Experience: I fly planes into hurricanes

Megan Gaston wearing a blue flight suit with badges on it, shot against a blue sky
Megan Gaston: ‘Flying these planes can feel like being on a rollercoaster that is also going through a car wash.’ Photograph: Tina Russell/The Guardian

I first discovered planes when I was 11 years old. My dad took me to an airshow. One of the acrobatic planes had a female pilot and I was blown away – I didn’t know women could do that. From that moment I wanted to be a pilot.

Learning to fly planes was very difficult because early on I experienced motion sickness. Military flight training helps you overcome it, though. They put you in a spinning chair and then give you a task. You do that every day for a week or two, until you get used to it. After 13 years of flying, I’m now an aircraft commander at the National Oceanic and Atmospheric Administration, a US government agency that does weather forecasting and climate monitoring.

Flying planes into hurricanes means we can provide emergency services with data on when and where these storms will hit land.

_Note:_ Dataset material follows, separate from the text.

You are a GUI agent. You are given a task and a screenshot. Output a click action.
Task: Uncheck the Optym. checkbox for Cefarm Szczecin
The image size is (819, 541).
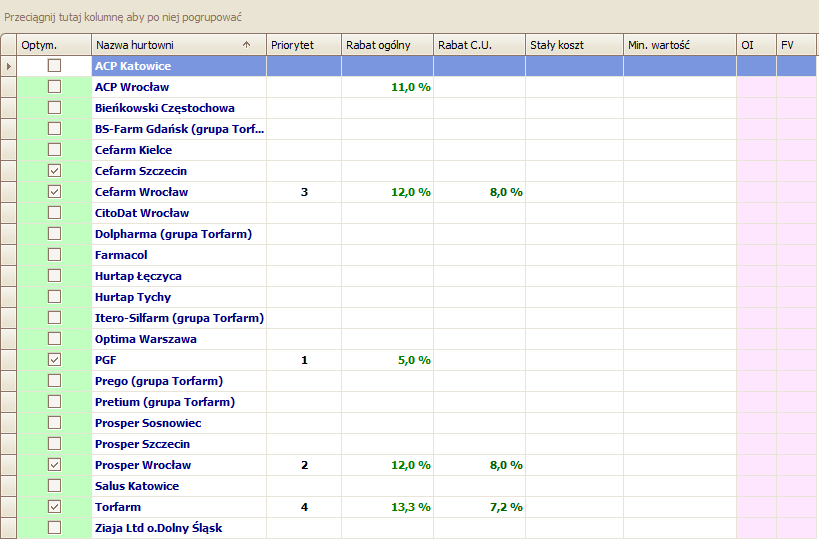click(55, 171)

They then work out the best way to keep people safe, and if any areas need to be evacuated. I fly through some of the strongest storms in the Atlantic and Pacific, and even the most violent turbulence is now tolerable.

Most pilots avoid the worst weather, but we fly directly towards it. Flying these planes can feel like being on a rollercoaster going through a car wash. Some updrafts are so aggressive planes have been known to shoot up by 1,500ft in a few seconds, so you go from being pinned to your seat to suddenly feeling weightlessness.

Every hurricane is unique. The most severe weather is usually around the eye, which is called the eyewall. We have to penetrate the eyewall to get to the centre of the storm, where typically the weather is better and we can do our testing. It can be up to 40 minutes of flying through terrible weather before getting to the eye. We’ll spend maybe 10 minutes in the eye, perhaps a bit longer, gathering data and working out how to get out. We penetrate it about four times with a total flight time of eight or nine hours.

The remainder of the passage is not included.